- [GIVEN TEXT]:
Literature

Reading Challenge 2021

Happy New Year all! Let’s hope for a much better 2021 and the less said about most of 2020, the better. I have no resolutions other than my reading challenge however I will follow Charlotte Brontë’s advice and see where it gets me – “I try to avoid looking forward or backward, and try to keep looking upward”. Reader, I feel you could do much worse. Back to my reading challenge. I don’t think anyone expected to read as many books as they did last year (thank you lockdowns), and I managed to get through almost double the target I had set out at the start of the year. Check out my post Reading Challenge 2020: The Results for more information on my successes from last year. 

Here’s a quick look at my top 5 books from 2020 though (not a Brontë in sight! Although you can argue that one is Brontë-inspired).

- [EXERCISES TO COMPLETE]:
a. In the reading challenge post, whose advice does the writer plan to follow?
b. In the rows below, set down the part that opens with the line containing "You are a GUI" and closes at the end of the rows. Keep every line identical to the original, but leave the pictures out.

- [DATA PROVIDED]:
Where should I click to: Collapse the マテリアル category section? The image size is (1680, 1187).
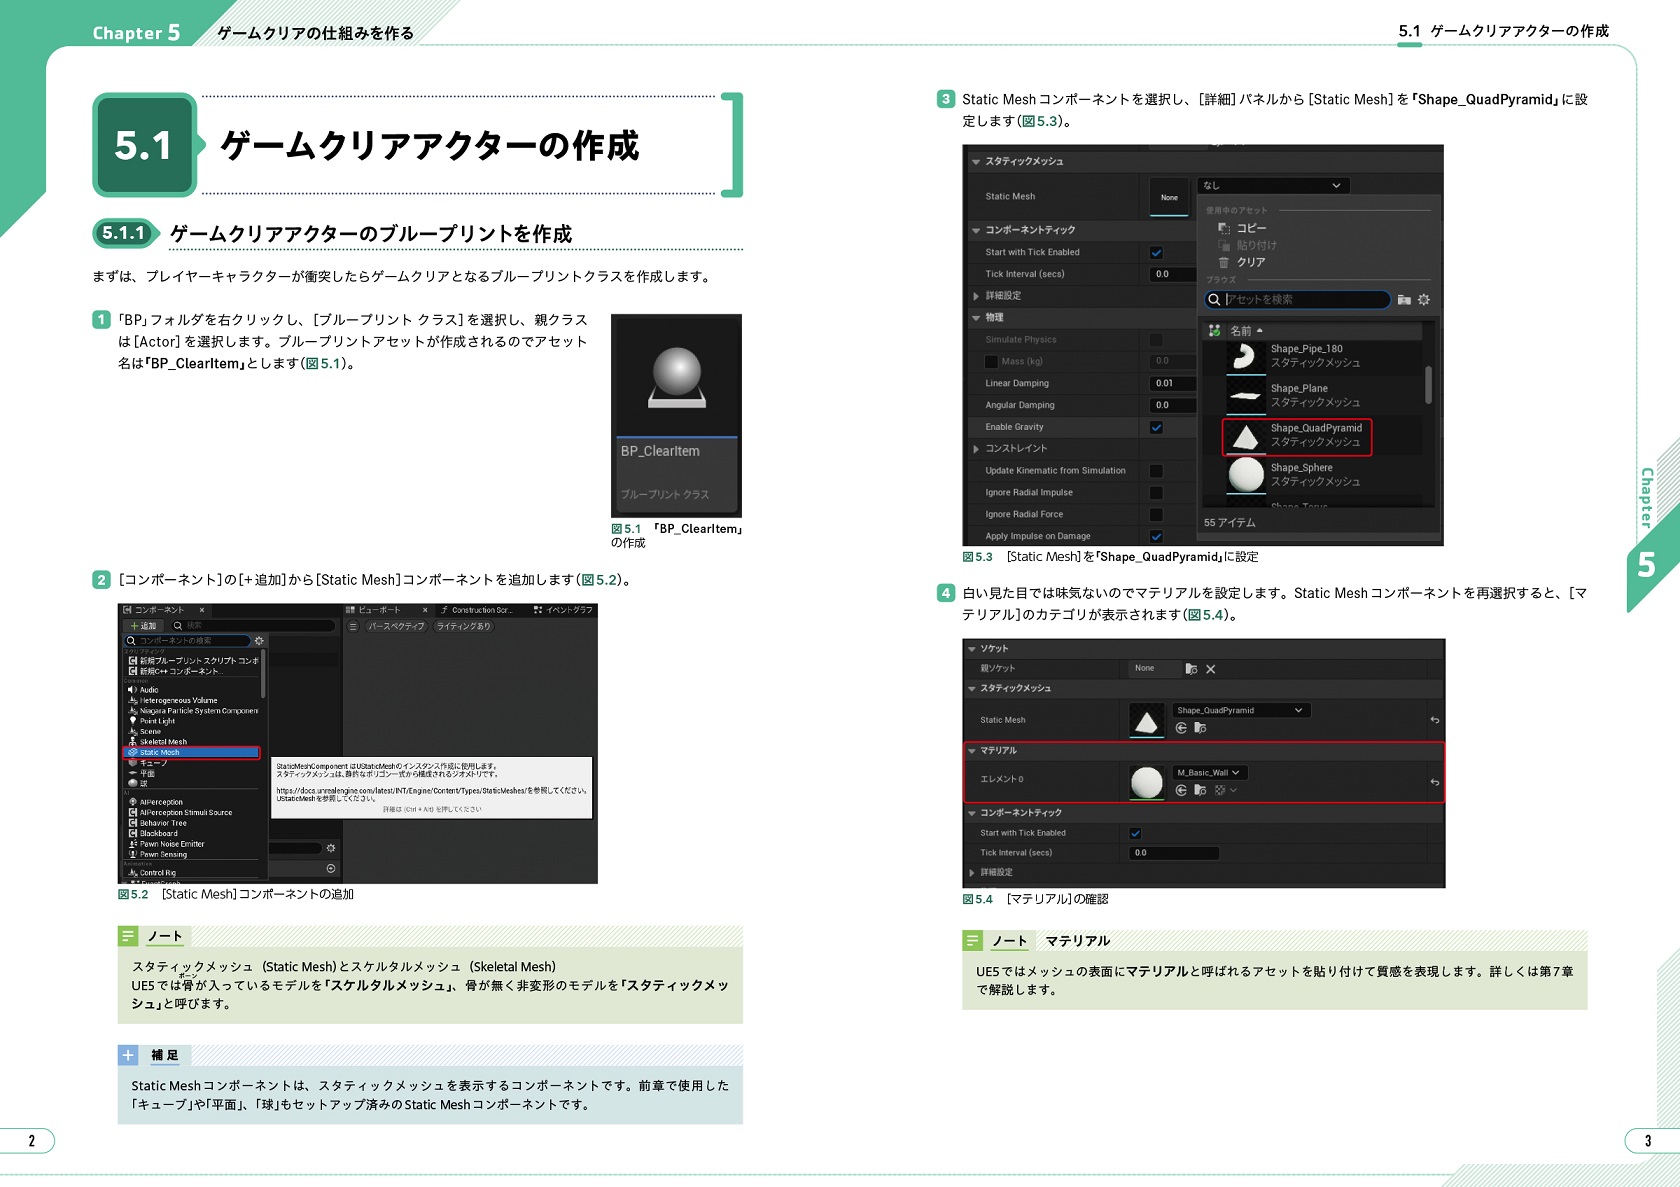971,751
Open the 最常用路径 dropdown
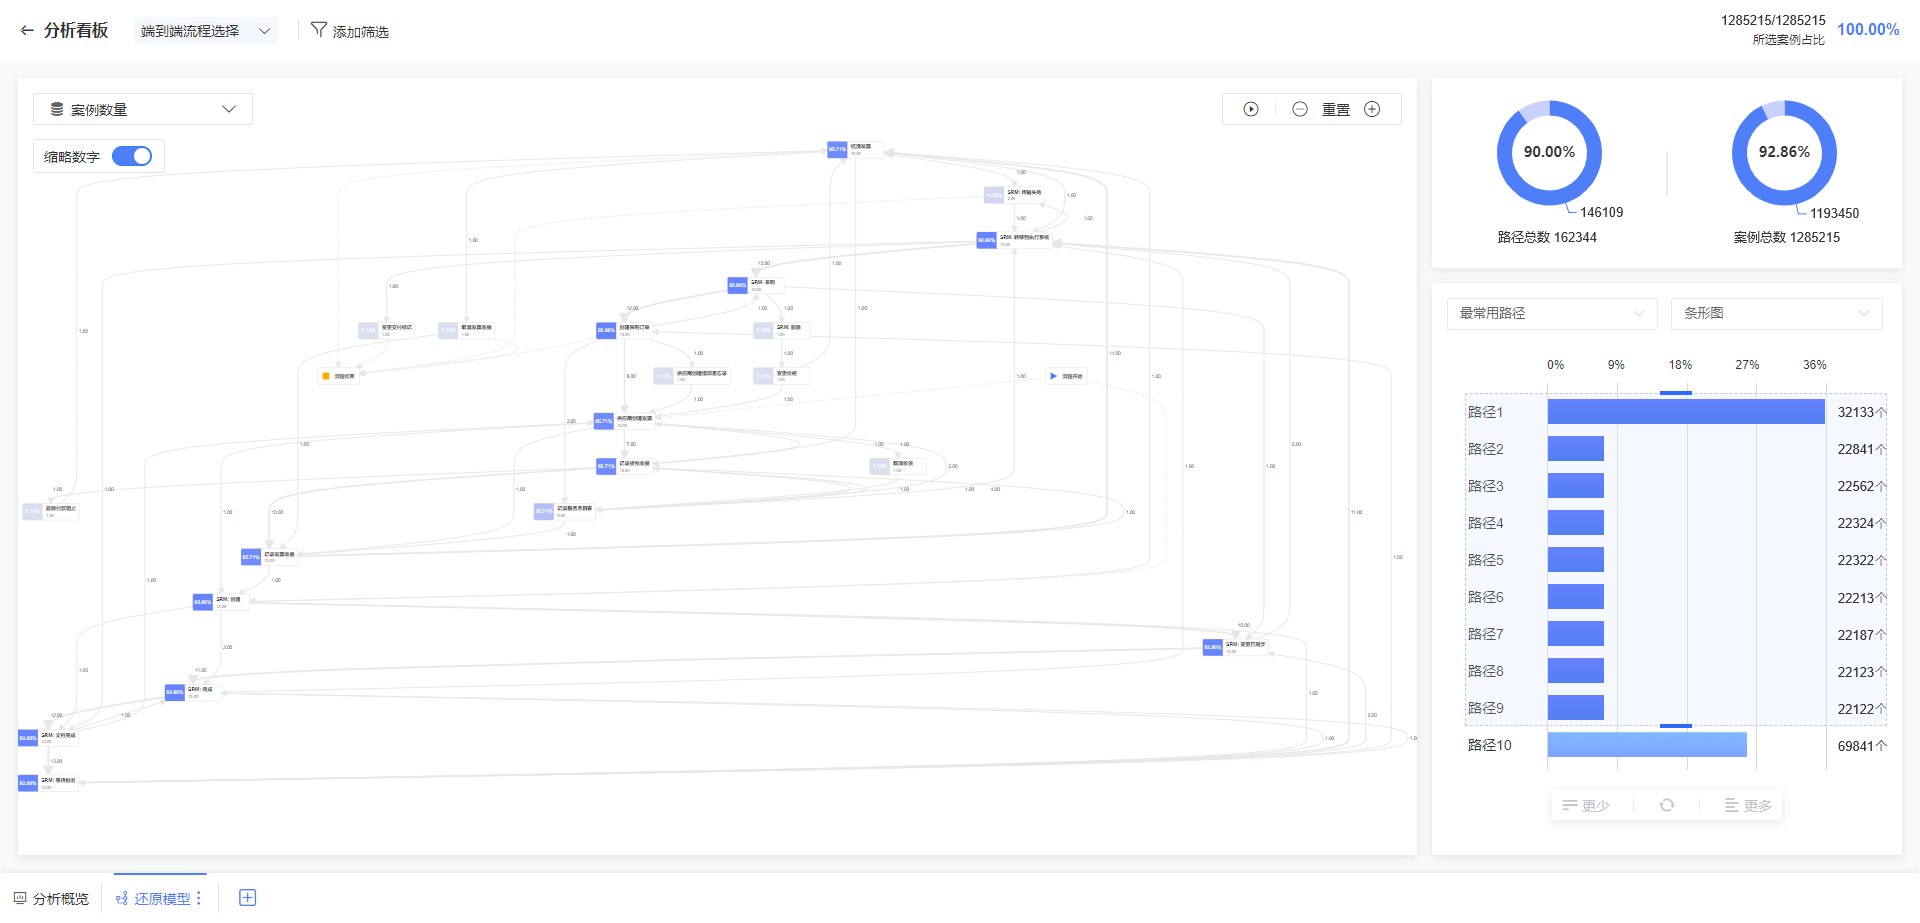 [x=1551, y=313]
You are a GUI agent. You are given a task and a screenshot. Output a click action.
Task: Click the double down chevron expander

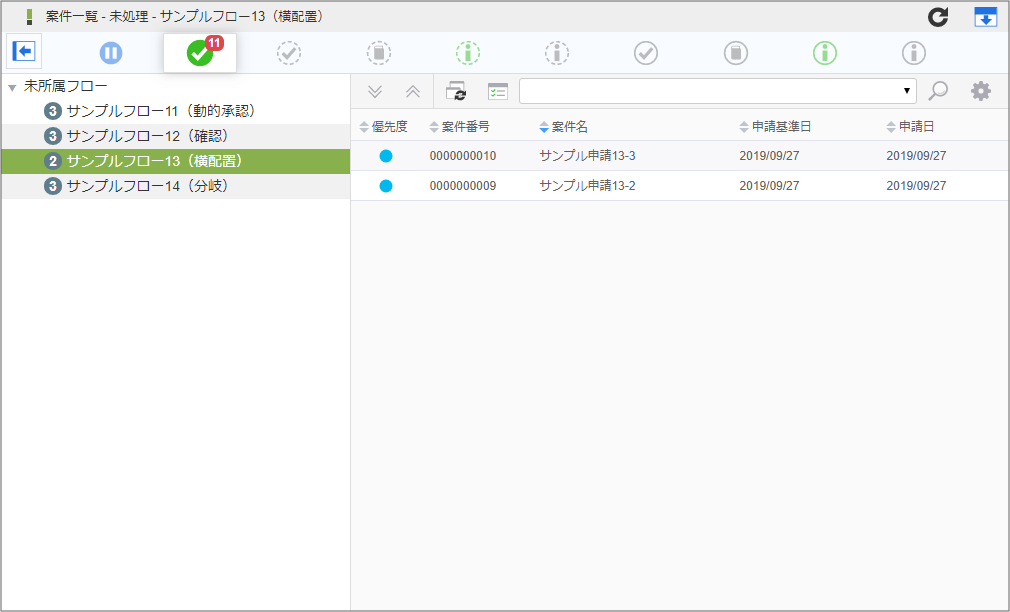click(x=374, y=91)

- [ANSWERS PER TASK]:
a. Charlotte Brontë's advice.

b.
You are a GUI agent. You are given a task and a screenshot. Output a click action.
Task: Click the double down chevron expander

click(x=374, y=91)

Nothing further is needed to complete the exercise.